If you have never read Cary Clack’s columns in the San Antonio Express News, you’re in luck. Trinity University Press has just published 84 of more than 2000 of Clack’s columns in book form, Clowns and Rats Scare Me (ISBN 978-1-59534-037-5, Trinity University Press, 2009, $16.95). Clack’s thoughtful and often humorous commentary examines national issues such as terrorism, politics, civil rights, and culture and scrutinizes the mundane—Martha Stewart, strip joints, clowns, rats, and snakes.

Clack credits the late Maury Maverick, Jr., legendary civil rights lawyer and journalist, for jump-starting his career. “Were it not for Maury,” Clack writes, “I wouldn’t have this column. He’s the one who took some of my scribblings to the editorial board a few years ago, and that led me to getting a column on the op-ed page and eventually getting hired.”

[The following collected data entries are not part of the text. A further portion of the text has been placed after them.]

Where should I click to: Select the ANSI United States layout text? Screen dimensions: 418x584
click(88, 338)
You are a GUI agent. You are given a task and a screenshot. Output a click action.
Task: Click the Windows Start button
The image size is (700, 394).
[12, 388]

Some of Clack’s most soul-searching and provocative commentaries focus upon September 11, 2001. In 12 days at Ground Zero he hammered out 12 heart-breaking, poignant columns that seized the surreal tragedy that brought our nation to its knees. “The world as we know it ended Tuesday,” writes Clack. “The two airliners that destroyed the World Trade Center not only changed the geographic landscape but also forever altered the nation’s psychological and emotional landscape.”

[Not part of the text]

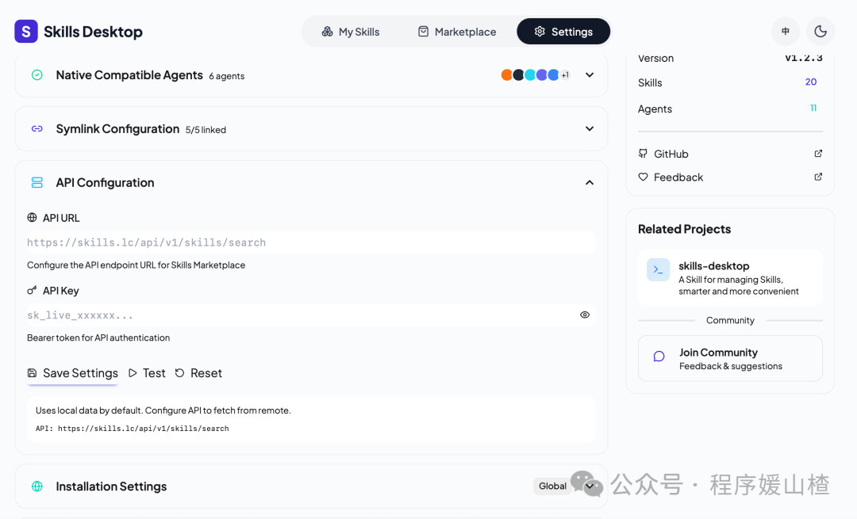Click the key icon beside API Key
This screenshot has width=857, height=519.
(30, 290)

Naomi Shihab Nye’s foreword to Clowns and Rats Scare Me pays homage to Clack’s skill in capturing his readers’ attention. “Cary Clack has a brilliant knack,” Nye writes. “More than one, actually. He writes in strong, surprising sentences, with an uncluttered, sparely elegant tone.”

Clack’s knack, however, occasionally arouses contentious feedback from his readers. One column he wrote on ethnic cleansing in Bosnia generated a heated comment that called him “a scribbling kid.” Instead of responding negatively to that characterization, he embraced it. “The truth is,” says Clack, “that growing up in San Antonio, Texas, I’ve always been a scribbling kid. My first grade teacher, Mrs. Wyatt, who was also my mother’s first grade teacher, told my mother I would be a writer. I don’t remember not writing.”